> _Excerpted text_
%%

Groundwater flow models are often data-intensive. Execution times can be shortened significantly by caching data. This notebooks explains how this caching is implemented in `nlmod`. The first three chapters explain how to use the caching in nlmod. The last chapter contains more technical details on the implementation and limitations of caching in nlmod.

### Contents<a name="TOC"></a>
1. [Cache directory](#cachedir)
2. [Caching in nlmod](#cachingnlmod)
3. [Checking the cache](#3)
4. [Technical information](#4)

In [1]:
import matplotlib.pyplot as plt
import flopy
import os
import geopandas as gpd
import xarray as xr
import logging

import nlmod

# toon informatie bij het aanroepen van functies
logging.basicConfig(level=logging.INFO)
print(f'nlmod version: {nlmod.__version__}')

%%

> _Instruction 1_
List the chapter titles given in the Contents section of the nlmod caching excerpt.
> _Instruction 2_
Set down the portion of the nlmod caching excerpt from "Groundwater flow models" up to and including "of caching in nlmod.", word for word.
The material after this comes from a different source than the nlmod caching excerpt.

> _Extracted records_
%%

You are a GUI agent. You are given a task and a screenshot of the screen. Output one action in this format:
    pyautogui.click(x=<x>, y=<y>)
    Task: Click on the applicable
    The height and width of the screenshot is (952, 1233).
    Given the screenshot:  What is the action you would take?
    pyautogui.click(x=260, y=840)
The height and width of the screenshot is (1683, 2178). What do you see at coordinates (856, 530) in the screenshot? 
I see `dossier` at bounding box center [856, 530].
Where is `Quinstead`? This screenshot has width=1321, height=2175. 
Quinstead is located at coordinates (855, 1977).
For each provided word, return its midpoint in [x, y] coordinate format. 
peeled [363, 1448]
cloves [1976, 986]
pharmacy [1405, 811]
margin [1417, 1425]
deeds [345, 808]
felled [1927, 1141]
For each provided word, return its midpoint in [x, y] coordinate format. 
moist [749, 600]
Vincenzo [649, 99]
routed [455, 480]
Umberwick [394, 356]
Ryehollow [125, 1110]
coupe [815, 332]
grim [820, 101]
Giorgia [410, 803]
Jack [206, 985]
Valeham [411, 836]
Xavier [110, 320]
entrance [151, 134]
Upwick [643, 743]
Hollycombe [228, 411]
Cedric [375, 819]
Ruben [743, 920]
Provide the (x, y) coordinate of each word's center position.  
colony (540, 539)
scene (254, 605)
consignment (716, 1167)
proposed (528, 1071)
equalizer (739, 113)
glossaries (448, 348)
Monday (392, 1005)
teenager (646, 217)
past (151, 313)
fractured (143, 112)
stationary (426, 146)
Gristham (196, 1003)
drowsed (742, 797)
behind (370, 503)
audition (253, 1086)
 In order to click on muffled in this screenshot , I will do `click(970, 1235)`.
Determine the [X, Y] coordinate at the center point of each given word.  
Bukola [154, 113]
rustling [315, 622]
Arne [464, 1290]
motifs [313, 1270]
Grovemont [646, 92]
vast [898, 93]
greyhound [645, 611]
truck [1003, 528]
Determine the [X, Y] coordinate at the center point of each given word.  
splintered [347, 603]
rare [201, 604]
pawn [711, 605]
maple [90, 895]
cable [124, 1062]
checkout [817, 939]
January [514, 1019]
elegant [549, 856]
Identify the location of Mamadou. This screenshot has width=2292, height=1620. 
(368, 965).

%%

> _Problem solution 1_
Cache directory
Caching in nlmod
Checking the cache
Technical information

> _Problem solution 2_
Groundwater flow models are often data-intensive. Execution times can be shortened significantly by caching data. This notebooks explains how this caching is implemented in `nlmod`. The first three chapters explain how to use the caching in nlmod. The last chapter contains more technical details on the implementation and limitations of caching in nlmod.